= Hadden, Roxburghshire =

Village in Scottish Borders, Scotland

Hadden is a hamlet in Scotland near Kelso, and is now part of the Scottish Borders district. "Hadden is an inhabited place in the parish of Sprouston."

==History==
The name "Hadden" has several variants. A common variant is that the name is a corruption of "Half-Dane", referring to the children born nine months after Viking raids.

"Hadden, an ancient village, now reduced to a single farmhouse, in Sprouston parish, NE Roxburghshire, 7 furlongs E of the English Border, 5 furlongs SSW of Carham station, and 5 miles ENE of Kelso. In olden days it was a frequent meeting-place of Scottish and English commissioners, to adjust boundaries and to settle disputes. Hadden Rig, a ridge of elevated land that runs through the middle of the parish, and culminates at an altitude of 541 feet, was the scene in 1540 of the defeat of 3000 mounted English troops by a Scotch force." Ordnance Survey, sh. 26, 1864.

"Hadden has references dating back to the early thirteenth century. It is situated one mile west of the ‘Border Line’ which was fixed in 1222 and, at that time, Hadden is referred to as being ‘a place of considerable importance’. Hadden was also a meeting place for the Lord Warden of the Marches, with one meeting of particular importance having been held in 1397 to redress cross border violations. Over the centuries there have been numerous battles over the Border marches. On 24 August 1542, following ruptures between James V and Henry VIII, the Scots are reported to have defeated an English force during a hard contest at the battle of Hadden Rig. The Scots, under Earl of Moray, defeated the English led by Sir Robert Bowes (lawyer), and took him and 600 of his men prisoner. Nearby is Haddon Rig, where the Battle of Haddon Rig, also known as the "Battle of Hadden-Rig", was fought."

Also nearby named places are "Hadden Woods" and "Hadden Farm". This farm is by a minor road between Kerchesters and Nottylees. "Hadden Farm" is listed in the Acts of Alexander III of Scotland, in 1278, where he gave to Eymer de Hadden 22 marks (merkes) for land in Roxburghshire. This was later presented to Parliament in 1305 where Hadden showed that the king had paid him the funds annually.
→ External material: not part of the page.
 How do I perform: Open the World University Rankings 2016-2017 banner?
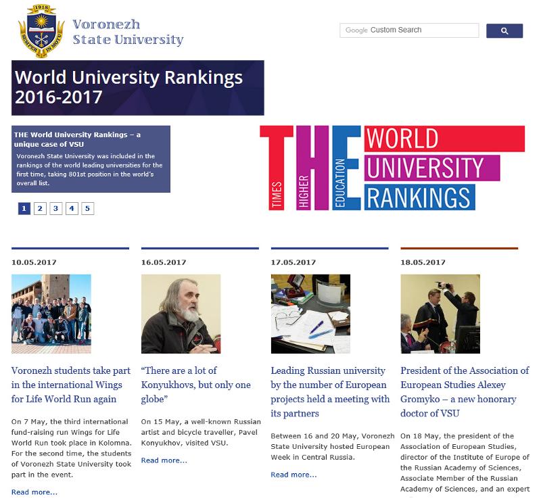pyautogui.click(x=137, y=88)
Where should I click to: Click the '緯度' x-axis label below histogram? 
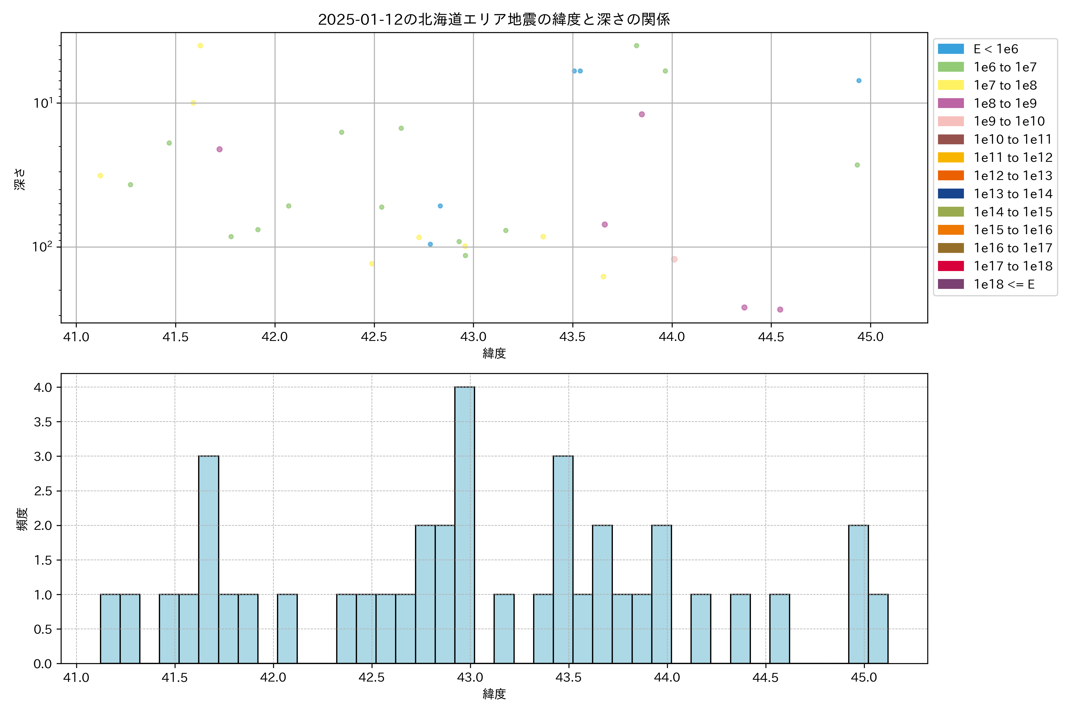[x=494, y=694]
"Plan of disputed ground on the Border of Scotland and England." 1605. This record has been digitally imaged and will not be produced for readers. The digital images may be seen in the NRS Search Rooms on the 'Virtual Volumes' system or on the Scotlands People website http://www.scotlandspeople.gov.uk. 'The description of Holden Rigge [Hadden Rig].' Unattributed. Scale not given. 306 x 401mm. Ink and colour wash. Linen backing. Plan of disputed ground on the Border of Scotland and England, including Nottylees (Knottieleese), The Midrig and Howburn Ford, with two possible marches marked. Land owners named. Decorative border. Title within ornate cartouche.

==Bibliography==
- Patrick Hanks. Howden. Oxford University Press, 2003. Summary: "Scottish: habitational name from a place so called near Kelso on the border with England. Early forms include Hadden."
- Tait, Alexander, and Charles Murray. Information for Alexander Tait, Merchant in Edinburgh against Charles Murray of Hadden. [Edinburgh]: [publisher not identified], 1695.
- Murray, Charles. Unto the Right Honourable the Lords of His Majesties Thesaury and Exchequer. The Petition of Charles Murray of Hadden. [Edinburgh]: [publisher not identified], 1691.